Joe Schaefer wrote:
Stas Bekman <[EMAIL PROTECTED]> writes:


Joe Schaefer wrote:

Stas Bekman <[EMAIL PROTECTED]> writes:


Now going to try and reduce that sequence to a shorter one...

I don't think you need bother- the brigade loop is miscoded in compat.pm's
content sub- you can't ask for the next bucket *after* $b has been
removed.

why not? it still points to the next bucket, no?


Probably so, because of the way (I think) APR_RING_UNSPLICE is currently implemeted.

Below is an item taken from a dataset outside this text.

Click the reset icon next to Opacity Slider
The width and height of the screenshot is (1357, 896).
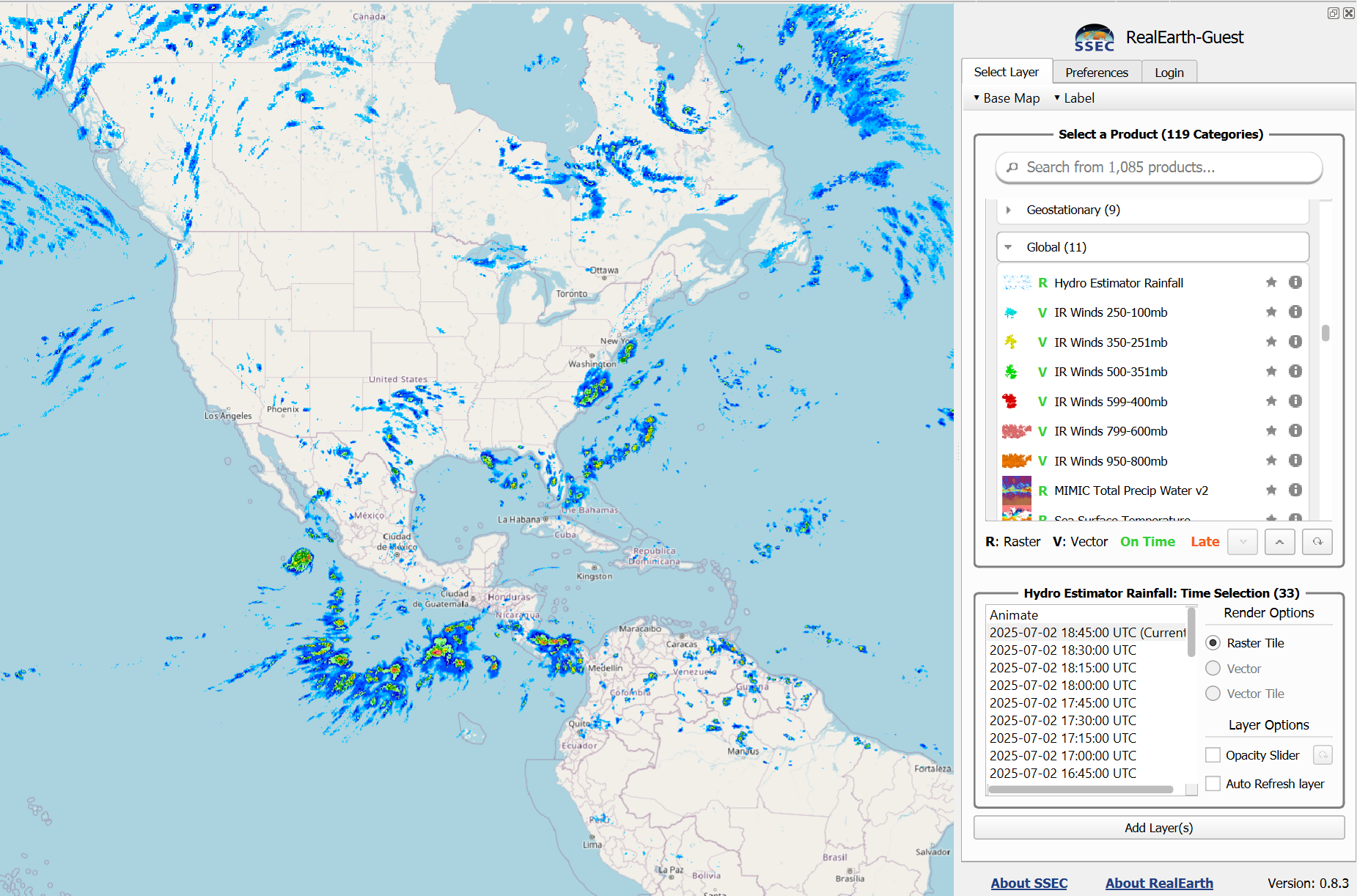(x=1323, y=755)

But IMO that's not guaranteed by the apr_ring.h documentation (unless that's what is meant by "dangling pointers").

And it's not possible to take the pointer to the next bucket before hand, because of the filebucket inplace bucket split, that you've pointed out earlier.


Instead of iterating using for(;;), use while():
 while ($b = $bb->first) {
     ++$seen_eos, last if $b->is_eos;
     if ($b->read(my $buf)) {
         $data .= $buf;
     }
     $b->delete; # APR::Bucket needs to wrap apr_bucket_delete(),
# since APR_BUCKET_REMOVE() doesn't actually
                 # decrement the bucket refcount
                 # so the bucket allocator can reclaim $b
 }

I've been explicitly rewriting the iteration loops recently not to use the
while loop, because for anything more complicated it becomes a mess and too
easy to put $b->delete in the wrong place.


OK, but don't call $b->remove, because its not doing anything
useful.

Well, I use it a lot in filters where I want to reuse the same bucket brigade to only replace those buckets that were modified. I guess it's not needed in this particular case.


Leave the buckets in the brigade and call $bb->cleanup after each inner for() loop, that way the next call to get_brigade
will be able to reuse those buckets (if at all possible).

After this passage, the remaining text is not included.